Bodies Piled Up
The Montgomery Hotel’s regular detective had taken his last week’s rake-off from the hotel bootlegger in merchandise instead of cash, had drunk it down, had fallen asleep in the lobby, and had been fired. I happened to be the only idle operative in the Continental Detective Agency’s San Francisco branch at the time, and thus it came about that I had three days of hotel-coppering while a man was being found to take the job permanently.
The Montgomery is a quiet hotel of the better sort, and so I had a very restful time of it—until the third and last day.
Then things changed.
I came down into the lobby that afternoon to find Stacey, the assistant manager on duty at the time, hunting for me.
“One of the maids just phoned that there’s something wrong up in 906,” he said.
We went up to that room together. The door was open. In the center of the floor stood a maid, staring goggle-eyed at the closed door of the clothespress. From under it, extending perhaps a foot across the floor toward us, was a snake-shaped ribbon of blood.
I stepped past the maid and tried the door. It was unlocked. I opened it. Slowly, rigidly, a man pitched out into my arms—pitched out backward—and there was a six-inch slit down the back of his coat, and the coat was wet and sticky.
That wasn’t altogether a surprise: the blood on the floor had prepared me for something of the sort. But when another followed him—facing me, this one, with a dark, distorted face—I dropped the one I had caught and jumped back.

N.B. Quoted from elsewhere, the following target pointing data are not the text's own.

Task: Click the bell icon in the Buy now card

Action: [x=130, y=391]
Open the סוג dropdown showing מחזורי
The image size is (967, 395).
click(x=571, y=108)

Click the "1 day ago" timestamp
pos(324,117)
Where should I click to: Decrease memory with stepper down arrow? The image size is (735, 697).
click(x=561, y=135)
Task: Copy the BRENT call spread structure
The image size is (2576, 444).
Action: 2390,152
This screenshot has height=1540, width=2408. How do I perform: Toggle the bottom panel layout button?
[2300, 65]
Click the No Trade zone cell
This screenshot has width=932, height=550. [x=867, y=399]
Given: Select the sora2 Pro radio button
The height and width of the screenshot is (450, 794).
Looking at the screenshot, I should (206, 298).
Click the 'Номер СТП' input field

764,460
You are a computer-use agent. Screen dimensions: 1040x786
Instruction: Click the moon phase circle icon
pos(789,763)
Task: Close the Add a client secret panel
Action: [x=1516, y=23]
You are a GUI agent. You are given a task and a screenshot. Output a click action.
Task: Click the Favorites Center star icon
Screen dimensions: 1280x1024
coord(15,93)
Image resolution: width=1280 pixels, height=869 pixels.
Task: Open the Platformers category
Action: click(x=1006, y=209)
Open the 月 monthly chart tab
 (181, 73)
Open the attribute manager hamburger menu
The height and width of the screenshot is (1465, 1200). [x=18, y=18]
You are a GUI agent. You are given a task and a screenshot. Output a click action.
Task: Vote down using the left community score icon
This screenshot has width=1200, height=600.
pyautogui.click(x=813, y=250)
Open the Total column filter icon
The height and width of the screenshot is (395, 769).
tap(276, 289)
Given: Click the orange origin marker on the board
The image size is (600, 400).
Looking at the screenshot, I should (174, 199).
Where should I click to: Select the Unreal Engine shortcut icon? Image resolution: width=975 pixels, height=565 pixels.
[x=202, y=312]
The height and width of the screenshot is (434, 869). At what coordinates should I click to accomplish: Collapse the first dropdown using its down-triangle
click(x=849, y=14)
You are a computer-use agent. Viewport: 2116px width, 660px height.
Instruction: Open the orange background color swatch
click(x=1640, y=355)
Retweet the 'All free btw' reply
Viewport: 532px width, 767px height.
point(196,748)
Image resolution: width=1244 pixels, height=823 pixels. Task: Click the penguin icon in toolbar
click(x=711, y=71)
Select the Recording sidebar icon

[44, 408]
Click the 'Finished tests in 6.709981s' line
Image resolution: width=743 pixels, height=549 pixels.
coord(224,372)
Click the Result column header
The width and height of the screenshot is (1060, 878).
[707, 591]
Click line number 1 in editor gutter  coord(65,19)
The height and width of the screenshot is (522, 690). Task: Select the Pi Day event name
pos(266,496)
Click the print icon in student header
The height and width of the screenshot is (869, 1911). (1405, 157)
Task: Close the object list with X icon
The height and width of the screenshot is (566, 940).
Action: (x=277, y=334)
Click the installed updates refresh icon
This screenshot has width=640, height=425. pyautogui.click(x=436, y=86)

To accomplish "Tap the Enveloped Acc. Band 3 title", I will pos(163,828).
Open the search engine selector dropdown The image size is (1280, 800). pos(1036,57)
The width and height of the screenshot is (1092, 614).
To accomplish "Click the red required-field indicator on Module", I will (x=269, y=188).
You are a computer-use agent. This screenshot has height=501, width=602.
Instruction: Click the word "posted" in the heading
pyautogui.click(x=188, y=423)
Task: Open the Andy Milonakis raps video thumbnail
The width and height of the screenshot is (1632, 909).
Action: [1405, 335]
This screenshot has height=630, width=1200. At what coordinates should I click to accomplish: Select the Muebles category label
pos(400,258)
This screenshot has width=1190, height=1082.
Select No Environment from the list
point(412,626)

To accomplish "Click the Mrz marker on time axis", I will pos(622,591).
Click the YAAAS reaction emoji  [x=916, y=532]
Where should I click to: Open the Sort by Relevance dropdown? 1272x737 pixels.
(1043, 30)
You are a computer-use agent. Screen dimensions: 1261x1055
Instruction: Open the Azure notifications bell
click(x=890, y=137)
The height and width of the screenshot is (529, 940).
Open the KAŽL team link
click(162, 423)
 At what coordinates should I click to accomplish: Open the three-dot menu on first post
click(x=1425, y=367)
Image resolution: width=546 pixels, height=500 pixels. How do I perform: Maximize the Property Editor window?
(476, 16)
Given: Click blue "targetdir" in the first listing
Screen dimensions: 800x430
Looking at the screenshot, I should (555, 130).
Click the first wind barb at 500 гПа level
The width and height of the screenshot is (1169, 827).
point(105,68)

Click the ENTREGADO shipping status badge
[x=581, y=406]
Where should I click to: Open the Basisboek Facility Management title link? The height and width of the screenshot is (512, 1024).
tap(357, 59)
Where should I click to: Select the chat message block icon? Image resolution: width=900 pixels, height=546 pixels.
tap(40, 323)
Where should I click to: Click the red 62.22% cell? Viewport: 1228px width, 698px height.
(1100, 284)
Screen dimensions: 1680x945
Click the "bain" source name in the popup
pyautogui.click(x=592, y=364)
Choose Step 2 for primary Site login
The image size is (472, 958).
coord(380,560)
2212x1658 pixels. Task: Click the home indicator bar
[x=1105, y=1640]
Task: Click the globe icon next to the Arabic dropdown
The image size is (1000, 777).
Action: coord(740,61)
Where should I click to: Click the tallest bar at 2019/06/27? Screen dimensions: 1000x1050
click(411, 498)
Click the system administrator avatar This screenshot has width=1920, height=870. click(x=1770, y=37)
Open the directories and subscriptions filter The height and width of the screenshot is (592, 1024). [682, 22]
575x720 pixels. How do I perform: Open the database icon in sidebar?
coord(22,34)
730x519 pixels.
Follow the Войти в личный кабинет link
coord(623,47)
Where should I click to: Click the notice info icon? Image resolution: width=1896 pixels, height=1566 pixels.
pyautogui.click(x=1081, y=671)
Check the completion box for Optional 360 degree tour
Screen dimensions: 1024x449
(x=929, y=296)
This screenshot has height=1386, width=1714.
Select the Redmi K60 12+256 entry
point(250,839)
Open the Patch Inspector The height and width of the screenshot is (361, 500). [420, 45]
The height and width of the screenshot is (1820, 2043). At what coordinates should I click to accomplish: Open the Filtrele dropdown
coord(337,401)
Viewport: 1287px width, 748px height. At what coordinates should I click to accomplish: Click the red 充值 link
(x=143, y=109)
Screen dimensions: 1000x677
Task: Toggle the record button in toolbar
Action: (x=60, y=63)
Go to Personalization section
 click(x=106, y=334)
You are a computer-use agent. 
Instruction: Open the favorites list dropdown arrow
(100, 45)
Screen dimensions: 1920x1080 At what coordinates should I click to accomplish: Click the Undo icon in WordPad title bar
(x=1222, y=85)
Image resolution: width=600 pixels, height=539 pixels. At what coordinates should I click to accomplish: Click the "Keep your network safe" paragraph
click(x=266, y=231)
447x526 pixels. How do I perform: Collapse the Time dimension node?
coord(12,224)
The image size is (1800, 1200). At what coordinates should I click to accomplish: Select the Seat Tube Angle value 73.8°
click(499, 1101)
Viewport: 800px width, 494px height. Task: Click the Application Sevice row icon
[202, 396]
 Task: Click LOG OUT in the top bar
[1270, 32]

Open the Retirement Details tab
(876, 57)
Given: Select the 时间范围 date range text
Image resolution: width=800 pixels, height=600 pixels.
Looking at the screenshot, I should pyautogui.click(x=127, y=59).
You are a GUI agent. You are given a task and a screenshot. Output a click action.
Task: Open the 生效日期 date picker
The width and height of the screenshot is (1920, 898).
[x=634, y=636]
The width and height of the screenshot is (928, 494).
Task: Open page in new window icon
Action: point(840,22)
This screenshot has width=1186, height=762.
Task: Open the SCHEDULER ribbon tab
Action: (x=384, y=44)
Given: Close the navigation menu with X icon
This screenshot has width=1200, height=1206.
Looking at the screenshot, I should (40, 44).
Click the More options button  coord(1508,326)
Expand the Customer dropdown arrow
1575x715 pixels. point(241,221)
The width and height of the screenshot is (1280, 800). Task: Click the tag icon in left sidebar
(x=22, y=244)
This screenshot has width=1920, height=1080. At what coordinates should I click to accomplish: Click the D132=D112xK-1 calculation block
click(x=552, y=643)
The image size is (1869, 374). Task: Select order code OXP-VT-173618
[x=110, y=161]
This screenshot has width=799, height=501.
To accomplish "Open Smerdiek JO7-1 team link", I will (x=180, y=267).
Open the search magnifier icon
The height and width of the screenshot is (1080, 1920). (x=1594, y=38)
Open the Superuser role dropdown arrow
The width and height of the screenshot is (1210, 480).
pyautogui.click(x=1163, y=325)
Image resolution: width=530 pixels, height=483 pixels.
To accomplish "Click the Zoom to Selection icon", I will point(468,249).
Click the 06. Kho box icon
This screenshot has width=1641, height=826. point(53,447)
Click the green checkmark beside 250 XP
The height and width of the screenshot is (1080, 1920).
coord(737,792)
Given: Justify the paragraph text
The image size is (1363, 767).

And as I jumped a third man came tumbling out after the others.
From behind me came a scream and a thud as the maid fainted. I wasn’t feeling any too steady myself. I’m no sensitive plant, and I’ve looked at a lot of unlovely sights in my time, but for weeks afterward I could see those three dead men coming out of that clothespress to pile up at my feet: coming out slowly—almost deliberately—in a ghastly game of “follow your leader.”
Seeing them, you couldn’t doubt that they were really dead. Every detail of their falling, every detail of the heap in which they now lay, had a horrible certainty of lifelessness in it.
I turned to Stacey, who, deathly white himself, was keeping on his feet only by clinging to the foot of the brass bed.
“Get the woman out! Get doctors—police!”
I pulled the three dead bodies apart, laying them out in a grim row, faces up. Then I made a hasty examination of the room.
A soft hat, which fitted one of the dead men, lay in the center of the unruffled bed. The room key was in the door, on the inside. There was no blood in the room except what had leaked out of the clothespress, and the room showed no signs of having been the scene of a struggle.
The door to the bathroom was open. In the bottom of the bath tub was a shattered gin bottle, which, from the strength of the odor and the dampness of the tub, had been nearly full when broken. In one corner of the bathroom I found a small whisky glass, and another under the tub. Both were dry, clean, and odorless.
The inside of the clothespress door was stained with blood from the height of my shoulder to the floor, and two hats lay in the puddle of blood on the closet floor. Each of the hats fitted one of the dead men.
That was all. Three dead men, a broken gin bottle, blood.
Stacey returned presently with a doctor, and while the doctor was examining the dead men, the police detectives arrived.
The doctor’s work was soon done.
“This man,” he said, pointing to one of them, “was struck on the back of the head with a small blunt instrument, and then strangled. This one,” pointing to another, “was simply strangled. And the third was stabbed in the back with a blade perhaps five inches long. They have been dead for about two hours—since noon or a little after.”
The assistant manager identified two of the bodies. The man who had been stabbed—the first to fall out of the clothespress—had arrived at the hotel three days before, registering as Tudor Ingraham of Washington, DC, and had occupied room 915, three doors away.
The last man to fall out—the one who had been simply choked—was the occupant of this room. His name was Vincent Develyn. He was an insurance broker and had made the hotel his home since his wife’s death, some four years before.
The third man had been seen in Develyn’s company frequently, and one of the clerks remembered that they had come into the hotel together at about five minutes after twelve this day. Cards and letters in his pockets told us that he was Homer Ansley, a member of the law firm of Lankershim and Ansley, whose offices were in the Miles Building—next door to Develyn’s office, in fact.
Develyn’s pockets held between $150 and $200; Ansley’s wallet contained more than $100; Ingraham’s pockets yielded nearly $300, and in a money belt around his waist we found $2,200 and two medium-sized unset diamonds. All three had watches—Develyn’s was a valuable one—in their pockets, and Ingraham wore two rings, both of which were expensive ones. Ingraham’s room key was in his pocket.
Beyond this money—whose presence would seem to indicate that robbery hadn’t been the motive behind the three killings—we found nothing on any of their persons to throw the slightest light on the crime. Nor did the most thorough examination of both Ingraham’s and Develyn’s rooms teach us anything.